For months I have not been able to do any real gardening (at least not in any satisfying quantity). Ever since the broken-wall-saga began, my muddy horticultural endeavours have mostly involved shifting tonnes of soil down a very slippery hill.
BUT – the end is sort of in sight.
The wall has been fixed and at virtually no extra cost, the builder added some decking that significantly extended the size of the patio area. It is one big blank canvas waiting to be festooned with flowers and plants. The Highland weather has conspired to foil my attempts to seal the deck and paint the wall, but viewed from the top, it seems at first glance that my work is done and I can at last return to real gardening. (Which means planting things, of course).
Ah, if only that were true. My devotion to frugality and desire to recycle the materials into the garden meant I did not waste money shifting stone into skips and dumping it. Afterall, lots of stone is super-useful, especially if you garden on an unterraced slope. Think of all the things I could do with a few tonnes of rubble. From the warmth of my bed I’ve dreamt of the charming steps I will build, the delightful stone terraces hewn from the hill and the little nook with a sunny bench. Hooray!

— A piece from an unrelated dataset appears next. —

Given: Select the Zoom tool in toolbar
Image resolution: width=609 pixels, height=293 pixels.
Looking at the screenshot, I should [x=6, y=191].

And now those dreams are just a few more tonnes-of-soil-shifting-in-the-freezing-rain-while-humping-huge-great-breezeblocks-around-and-falling-in-the-mud away. I’ve been on an erratic cycle veering between excitement and despair, blind optimism and defeated exhaustion, denial and fantasy. But I haven’t actually done that much work yet. The task that would most cheer me up, painting the wall, is not yet possible due to the wet weather and the concrete still settling. And building steps and cutting terraces isn’t something you can pull off in an afternoon. (Note to self – it ISN’T something you can pull off in an afternoon, not even on Boxing Day).
So, I’ve been trying to rationalise the task into manageable steps. This involves a lot of standing and thinking and a fair amount of comedic slipping over. Clear the walkway by shifting mud. Move the rubble. Collect hardcore for the base of steps. Cry. Be fiercely cheery. Dig randomly. Drink a lot of tea. Move some stones. Rush out to buy trellis and plants (NO! Not yet!) Drink tea. Move some mud. Fall over.
It looks like hell and everything I do just now makes it look worse, not better. It’s winter, it’s dark, it’s raining and blowing a gale – but, ever the optimist, I’m sure things will be fine by Spring. I might even get to garden again (eventually).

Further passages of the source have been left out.